Au Pair II (also known as Au Pair II: The Fairytale Continues) is a 2001 American made-for-television romantic comedy film starring Gregory Harrison and Heidi Lenhart and is the second installment in the Au Pair trilogy. The film was produced by Saban Entertainment and premiered on Fox Family on April 22, 2001.

==Synopsis==
A year after the events of Au Pair, Jennifer Morgan, Oliver Caldwell, and his kids Katie and Alex are back in Europe as the couple prepare for the merger of Caldwell’s company and another named Tek Hausen.

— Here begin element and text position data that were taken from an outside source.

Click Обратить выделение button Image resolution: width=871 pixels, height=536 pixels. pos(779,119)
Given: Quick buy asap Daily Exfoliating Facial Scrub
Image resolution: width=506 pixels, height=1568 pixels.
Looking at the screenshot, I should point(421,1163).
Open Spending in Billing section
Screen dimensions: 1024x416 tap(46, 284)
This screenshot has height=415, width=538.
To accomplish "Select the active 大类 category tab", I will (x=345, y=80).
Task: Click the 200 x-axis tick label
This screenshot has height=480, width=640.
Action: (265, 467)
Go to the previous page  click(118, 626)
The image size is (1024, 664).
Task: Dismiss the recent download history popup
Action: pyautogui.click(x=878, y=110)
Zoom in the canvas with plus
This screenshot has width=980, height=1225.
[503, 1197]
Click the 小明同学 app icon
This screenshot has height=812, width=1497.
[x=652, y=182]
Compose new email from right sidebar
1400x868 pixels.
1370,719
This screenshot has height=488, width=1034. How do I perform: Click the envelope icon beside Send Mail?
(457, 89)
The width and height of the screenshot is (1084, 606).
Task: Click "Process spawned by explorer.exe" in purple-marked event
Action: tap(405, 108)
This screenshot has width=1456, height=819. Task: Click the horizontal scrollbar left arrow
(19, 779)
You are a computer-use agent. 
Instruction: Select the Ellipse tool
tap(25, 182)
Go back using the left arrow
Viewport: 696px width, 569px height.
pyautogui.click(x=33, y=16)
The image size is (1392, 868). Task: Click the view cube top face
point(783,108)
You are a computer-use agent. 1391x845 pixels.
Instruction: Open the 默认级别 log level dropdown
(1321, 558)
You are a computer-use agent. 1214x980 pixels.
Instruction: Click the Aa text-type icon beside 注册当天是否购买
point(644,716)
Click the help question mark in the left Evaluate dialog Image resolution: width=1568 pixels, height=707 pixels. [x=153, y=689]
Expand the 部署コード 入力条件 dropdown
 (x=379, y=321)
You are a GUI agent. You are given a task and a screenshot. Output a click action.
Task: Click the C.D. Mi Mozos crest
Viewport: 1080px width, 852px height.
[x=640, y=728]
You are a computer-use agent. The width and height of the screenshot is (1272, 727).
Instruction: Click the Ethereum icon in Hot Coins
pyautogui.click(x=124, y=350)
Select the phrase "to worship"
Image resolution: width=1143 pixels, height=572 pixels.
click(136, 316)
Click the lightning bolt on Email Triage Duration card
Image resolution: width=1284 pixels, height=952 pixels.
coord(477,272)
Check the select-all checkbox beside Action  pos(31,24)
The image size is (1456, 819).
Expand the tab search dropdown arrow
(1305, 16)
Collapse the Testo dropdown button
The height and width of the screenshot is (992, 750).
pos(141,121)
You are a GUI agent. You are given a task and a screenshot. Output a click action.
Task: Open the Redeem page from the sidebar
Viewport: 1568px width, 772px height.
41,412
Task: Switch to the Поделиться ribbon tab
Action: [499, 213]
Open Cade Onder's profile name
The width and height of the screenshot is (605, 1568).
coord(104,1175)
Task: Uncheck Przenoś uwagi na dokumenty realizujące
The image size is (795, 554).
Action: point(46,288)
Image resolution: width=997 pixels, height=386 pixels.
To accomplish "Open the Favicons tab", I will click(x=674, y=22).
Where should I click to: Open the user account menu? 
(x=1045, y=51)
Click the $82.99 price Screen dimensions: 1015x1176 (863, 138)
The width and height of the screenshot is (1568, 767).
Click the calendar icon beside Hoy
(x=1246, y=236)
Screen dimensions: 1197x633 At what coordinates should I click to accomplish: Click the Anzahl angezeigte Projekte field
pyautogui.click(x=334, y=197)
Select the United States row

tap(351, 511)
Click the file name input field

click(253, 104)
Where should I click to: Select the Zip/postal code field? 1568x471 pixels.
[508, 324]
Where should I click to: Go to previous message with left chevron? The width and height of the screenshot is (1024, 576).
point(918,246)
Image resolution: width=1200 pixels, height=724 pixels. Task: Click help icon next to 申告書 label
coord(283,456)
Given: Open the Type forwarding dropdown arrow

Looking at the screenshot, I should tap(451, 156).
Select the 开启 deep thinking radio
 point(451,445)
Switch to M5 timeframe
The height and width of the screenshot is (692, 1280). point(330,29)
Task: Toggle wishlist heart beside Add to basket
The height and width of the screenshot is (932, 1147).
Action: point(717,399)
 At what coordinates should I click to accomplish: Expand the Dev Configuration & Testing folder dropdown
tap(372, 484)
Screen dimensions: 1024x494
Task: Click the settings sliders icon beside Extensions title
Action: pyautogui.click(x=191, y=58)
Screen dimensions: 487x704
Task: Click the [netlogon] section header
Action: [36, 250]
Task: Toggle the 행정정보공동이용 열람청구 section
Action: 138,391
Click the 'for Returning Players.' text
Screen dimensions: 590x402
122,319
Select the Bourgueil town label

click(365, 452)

Cassandra and Michael Hausen, the adult children of Tek Hausen’s founder, are opposed to the merger as they see it taking control of their father's company from them. They plot to ruin Caldwell's image and his engagement to Jennifer, in order to gain control of the combined companies.

==Cast==
- Gregory Harrison as Oliver Caldwell
- Heidi Lenhart as Jennifer "Jenny" Morgan
- Katie Volding as Katie Caldwell
- Jake Dinwiddie as Alex Caldwell
- Robin Dunne as Michael Hausen
- Cliff Bemis as Sam Morgan
- James Lancaster as Seamus
- Rory Knox Johnston as Karl Hausen
- Celine Massuger as Brigitte Chabeaux, granddaughter to Karl Hausen and niece to Cassandra and Michael
- June Lockhart as Grandma Nell Grayson
- Rachel York as Cassandra Hausen
- Jan Preucil as Grimaldi the Paparazzo
- Dan Brown as Reporter #1
- David O'Kelly as Reporter #2
- Jan Kuzelka as Chef

==Television release==
In the United States, the movie is occasionally aired on Fox Family's successor, ABC Family/Freeform with the original. In previous airings there has been advertising on the network for a marathon special, and in recent airings, the films went from primetime slots to late daytime slots.